| ASSIGNMENT |
From the line containing "This screenshot has height=819, width=1456." down to the final line of the entries below, quote every line verbatim. Exclude pictures.

Dataset entries

============

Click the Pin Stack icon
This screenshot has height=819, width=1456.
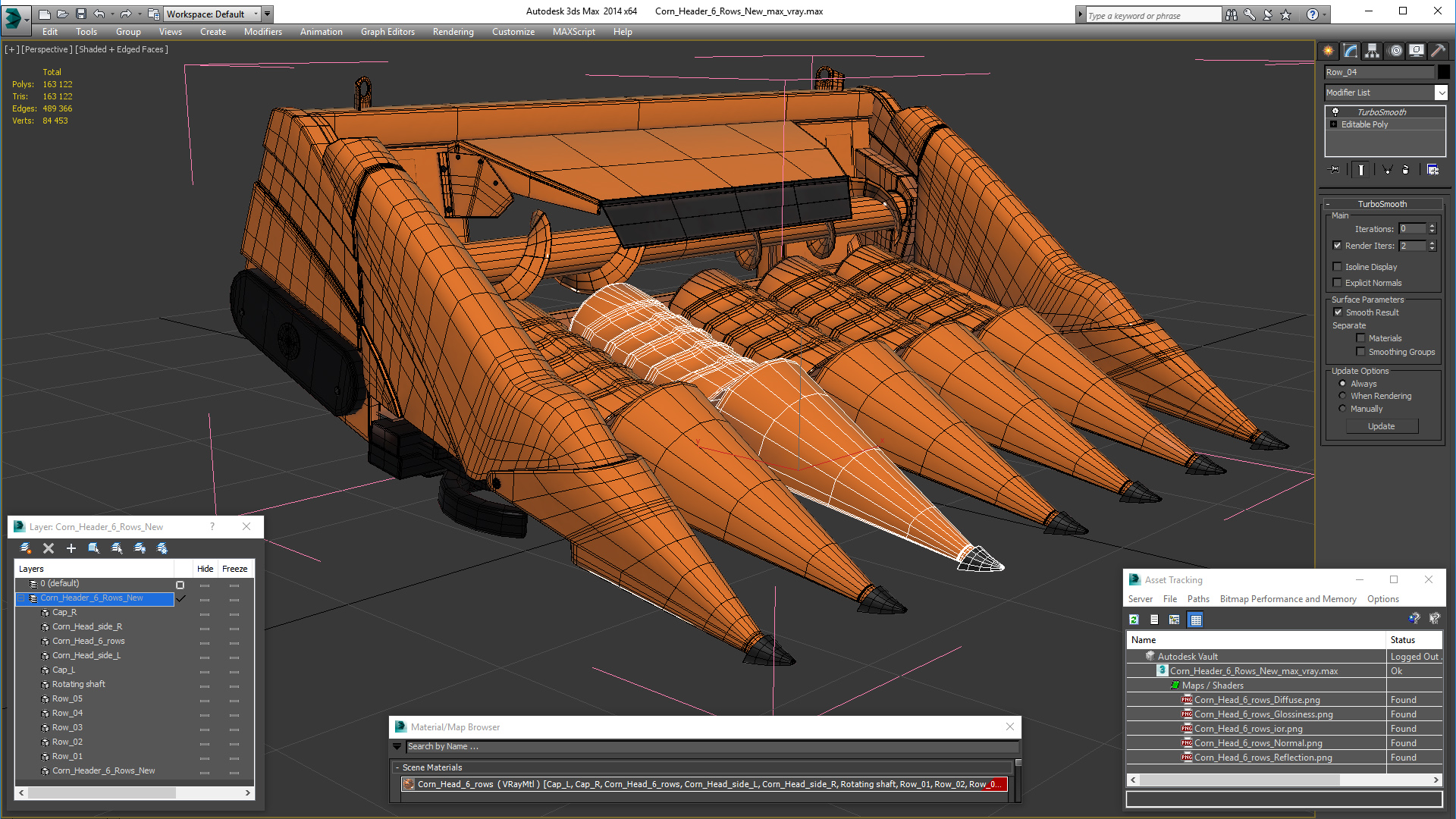pos(1335,170)
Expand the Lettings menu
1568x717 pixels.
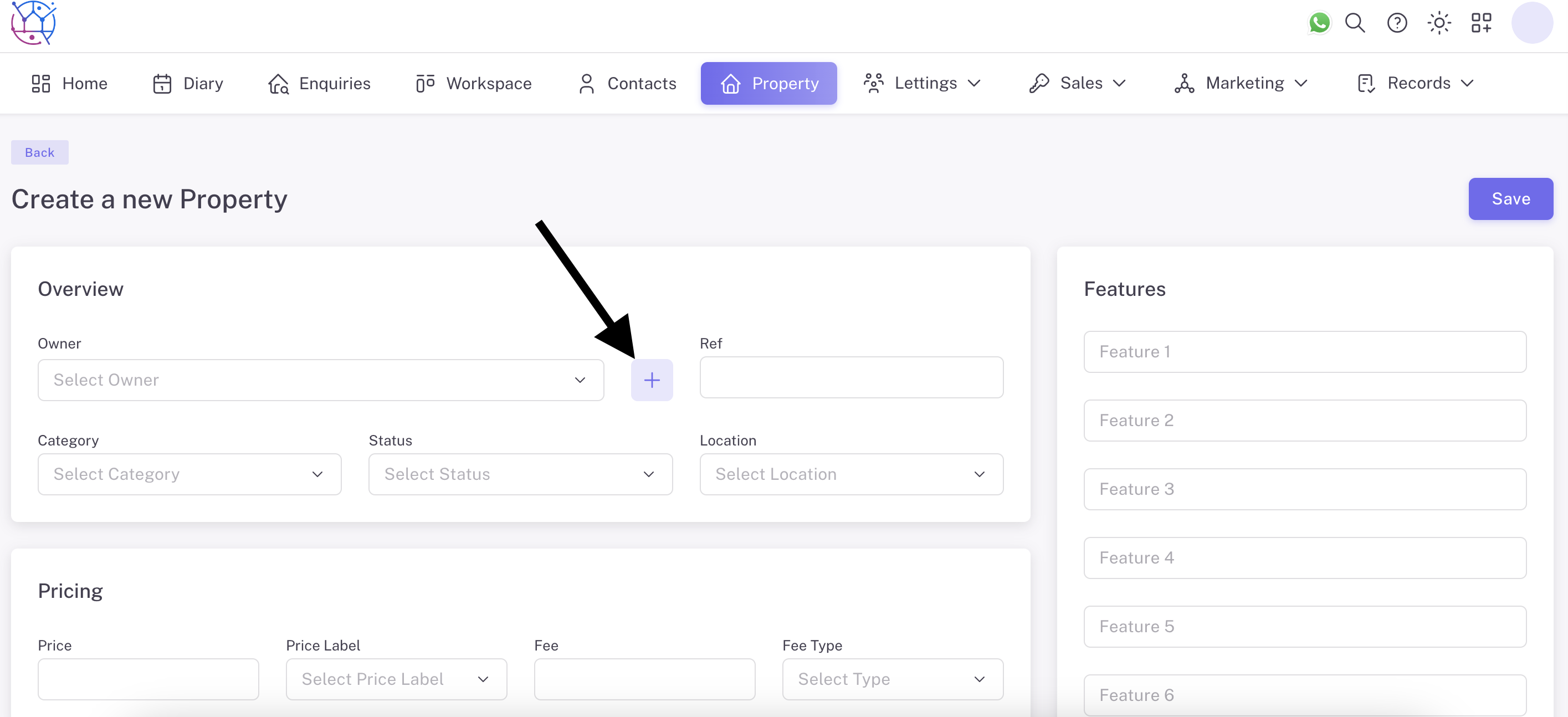922,83
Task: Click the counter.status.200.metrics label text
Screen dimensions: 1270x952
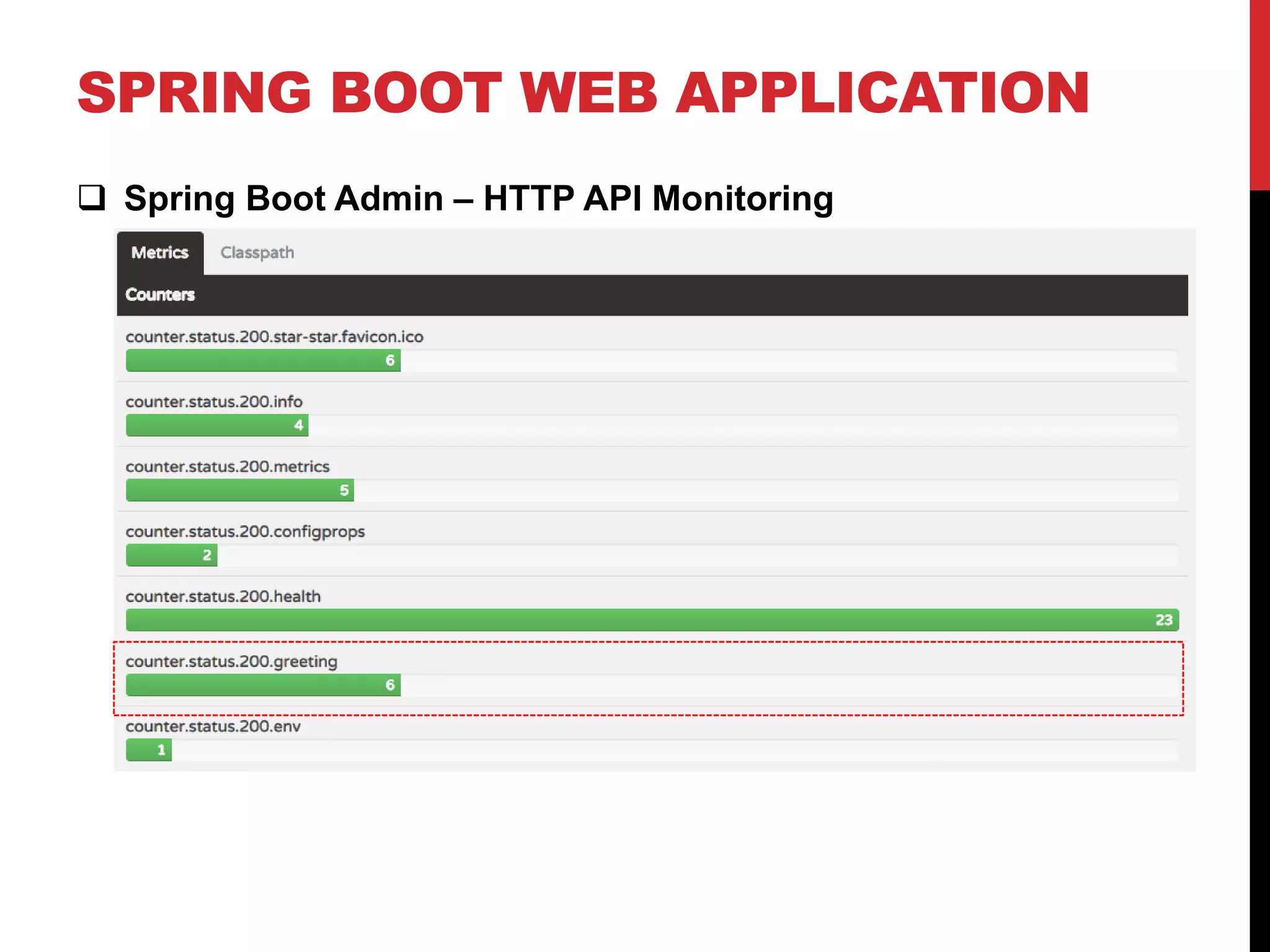Action: click(x=228, y=467)
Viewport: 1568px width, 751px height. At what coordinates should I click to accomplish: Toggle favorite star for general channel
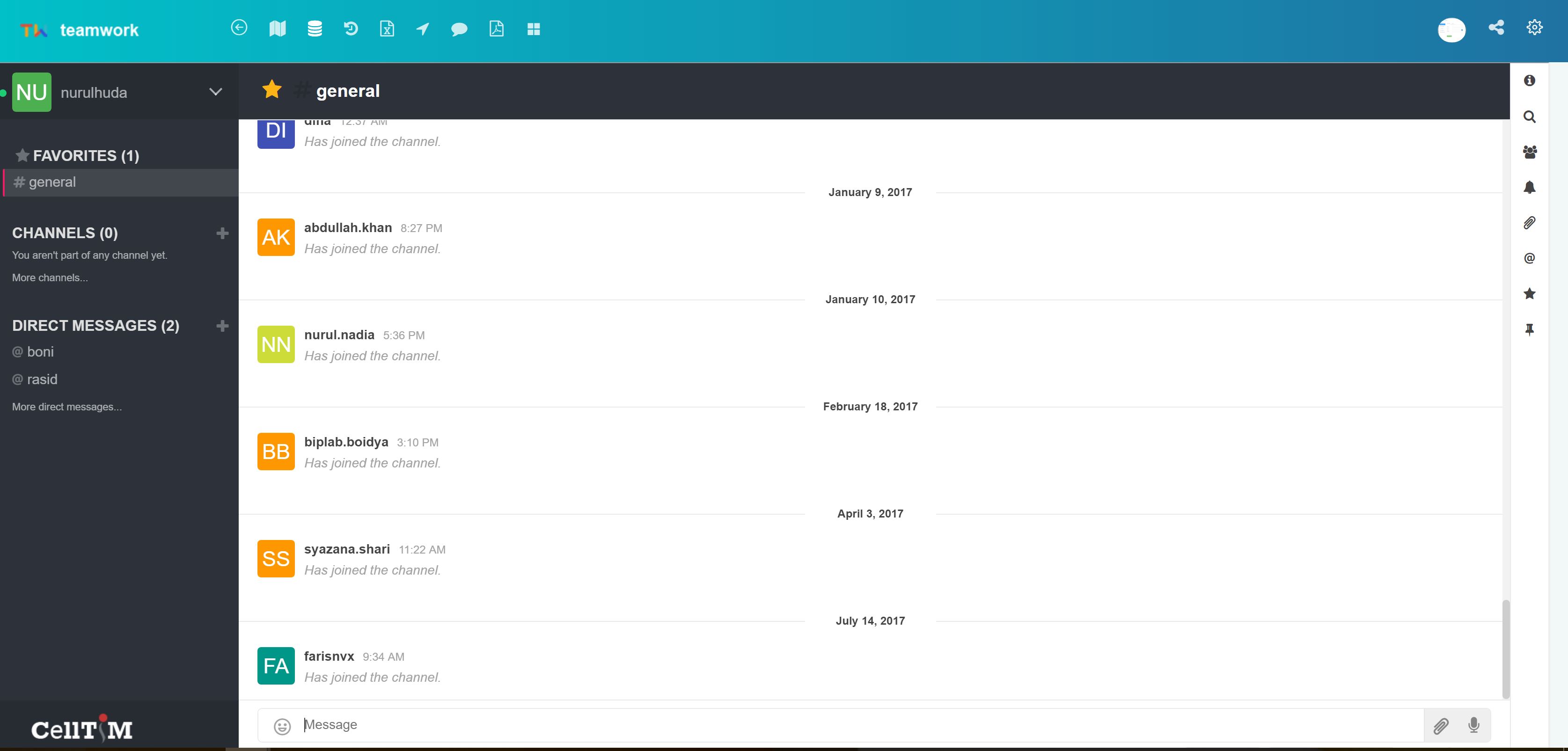tap(271, 90)
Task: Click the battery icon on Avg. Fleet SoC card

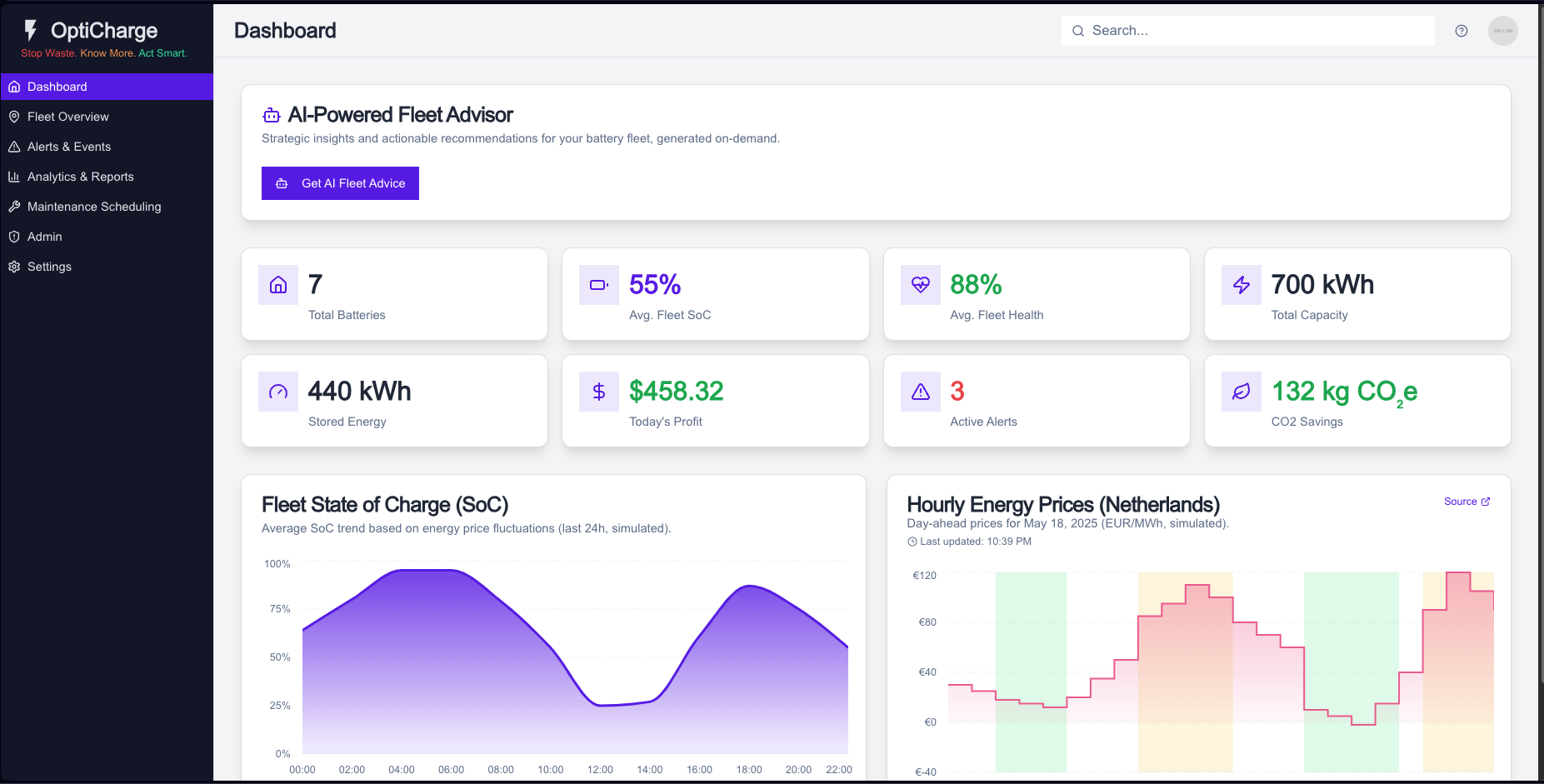Action: 598,284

============

| TASK ANSWER |
This screenshot has height=819, width=1456.
pos(1335,170)
Expand the Lettings menu
1568x717 pixels.
922,83
Task: Click the counter.status.200.metrics label text
Screen dimensions: 1270x952
Action: click(x=228, y=467)
Viewport: 1568px width, 751px height. At what coordinates should I click to accomplish: Toggle favorite star for general channel
tap(271, 90)
Task: Click the battery icon on Avg. Fleet SoC card

Action: 598,284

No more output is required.